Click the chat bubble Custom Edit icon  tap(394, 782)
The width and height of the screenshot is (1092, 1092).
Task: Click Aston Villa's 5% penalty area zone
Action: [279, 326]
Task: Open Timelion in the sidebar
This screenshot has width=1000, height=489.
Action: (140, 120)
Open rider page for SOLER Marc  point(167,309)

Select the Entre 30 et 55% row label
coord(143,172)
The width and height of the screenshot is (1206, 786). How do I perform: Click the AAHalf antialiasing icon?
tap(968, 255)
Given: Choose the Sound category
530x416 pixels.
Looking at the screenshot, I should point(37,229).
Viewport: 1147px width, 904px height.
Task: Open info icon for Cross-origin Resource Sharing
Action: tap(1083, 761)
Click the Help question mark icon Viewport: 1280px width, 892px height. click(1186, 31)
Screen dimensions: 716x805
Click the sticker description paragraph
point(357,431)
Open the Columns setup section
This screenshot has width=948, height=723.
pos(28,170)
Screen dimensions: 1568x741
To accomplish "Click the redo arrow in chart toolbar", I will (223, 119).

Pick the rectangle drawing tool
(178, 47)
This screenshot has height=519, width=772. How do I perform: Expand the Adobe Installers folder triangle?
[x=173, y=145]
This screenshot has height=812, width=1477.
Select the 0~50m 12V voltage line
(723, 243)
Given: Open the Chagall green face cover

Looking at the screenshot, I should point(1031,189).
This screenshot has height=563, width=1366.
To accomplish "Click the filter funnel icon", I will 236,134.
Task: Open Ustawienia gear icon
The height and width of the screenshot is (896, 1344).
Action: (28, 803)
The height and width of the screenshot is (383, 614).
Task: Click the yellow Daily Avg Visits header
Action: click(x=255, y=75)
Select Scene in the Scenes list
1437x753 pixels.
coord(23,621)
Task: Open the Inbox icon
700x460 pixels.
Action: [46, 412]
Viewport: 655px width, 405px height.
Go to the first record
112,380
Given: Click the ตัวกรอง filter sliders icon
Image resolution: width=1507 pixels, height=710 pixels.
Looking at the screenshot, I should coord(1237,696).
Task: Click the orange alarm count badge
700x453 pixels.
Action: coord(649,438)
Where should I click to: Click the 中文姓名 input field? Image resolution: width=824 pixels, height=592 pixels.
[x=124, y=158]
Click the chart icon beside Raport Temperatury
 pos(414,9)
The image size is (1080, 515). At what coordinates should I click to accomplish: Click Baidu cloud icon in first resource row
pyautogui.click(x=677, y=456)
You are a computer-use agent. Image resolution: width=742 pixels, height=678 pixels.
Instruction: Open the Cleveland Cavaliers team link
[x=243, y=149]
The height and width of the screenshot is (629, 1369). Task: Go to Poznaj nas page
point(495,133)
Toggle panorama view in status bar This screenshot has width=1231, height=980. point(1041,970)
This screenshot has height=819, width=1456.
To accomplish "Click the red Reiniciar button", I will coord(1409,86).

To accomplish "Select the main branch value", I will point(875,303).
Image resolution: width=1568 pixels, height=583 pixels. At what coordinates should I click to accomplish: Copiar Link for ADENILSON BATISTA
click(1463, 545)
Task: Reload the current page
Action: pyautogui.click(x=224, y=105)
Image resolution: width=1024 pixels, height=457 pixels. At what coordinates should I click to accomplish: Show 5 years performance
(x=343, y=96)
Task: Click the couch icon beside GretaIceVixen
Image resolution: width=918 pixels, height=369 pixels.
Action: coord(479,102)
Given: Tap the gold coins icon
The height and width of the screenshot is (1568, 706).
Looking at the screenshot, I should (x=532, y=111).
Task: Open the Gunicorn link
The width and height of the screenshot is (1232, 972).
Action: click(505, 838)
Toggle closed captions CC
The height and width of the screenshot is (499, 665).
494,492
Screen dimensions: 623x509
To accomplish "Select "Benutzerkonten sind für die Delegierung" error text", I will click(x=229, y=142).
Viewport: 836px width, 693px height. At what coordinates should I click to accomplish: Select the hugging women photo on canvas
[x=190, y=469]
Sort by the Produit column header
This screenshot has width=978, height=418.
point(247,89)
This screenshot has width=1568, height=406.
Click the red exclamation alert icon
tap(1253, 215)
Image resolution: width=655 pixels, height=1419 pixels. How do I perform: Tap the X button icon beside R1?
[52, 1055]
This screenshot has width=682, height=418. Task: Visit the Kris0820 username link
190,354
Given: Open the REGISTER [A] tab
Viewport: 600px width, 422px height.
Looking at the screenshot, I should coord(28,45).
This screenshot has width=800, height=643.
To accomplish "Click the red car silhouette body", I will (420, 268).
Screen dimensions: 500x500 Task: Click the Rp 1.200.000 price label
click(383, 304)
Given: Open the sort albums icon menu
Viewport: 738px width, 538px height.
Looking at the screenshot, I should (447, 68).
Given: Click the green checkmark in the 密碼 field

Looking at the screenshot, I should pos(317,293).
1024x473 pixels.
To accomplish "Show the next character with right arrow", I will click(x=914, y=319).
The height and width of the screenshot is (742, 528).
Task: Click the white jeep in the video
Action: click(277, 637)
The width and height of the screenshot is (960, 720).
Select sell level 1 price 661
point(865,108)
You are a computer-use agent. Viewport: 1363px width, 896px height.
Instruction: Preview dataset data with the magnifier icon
──────────────────────────────
- Required action -
Above this task is a listing. Restate, word for word and with nothing added, the lines from the one with "This screenshot has width=978, height=418." through the one with "This screenshot has width=800, height=643.".

- The answer -
This screenshot has width=978, height=418.
point(247,89)
This screenshot has width=1568, height=406.
Click the red exclamation alert icon
tap(1253, 215)
Image resolution: width=655 pixels, height=1419 pixels. How do I perform: Tap the X button icon beside R1?
[52, 1055]
This screenshot has width=682, height=418. Task: Visit the Kris0820 username link
190,354
Given: Open the REGISTER [A] tab
Viewport: 600px width, 422px height.
Looking at the screenshot, I should coord(28,45).
This screenshot has width=800, height=643.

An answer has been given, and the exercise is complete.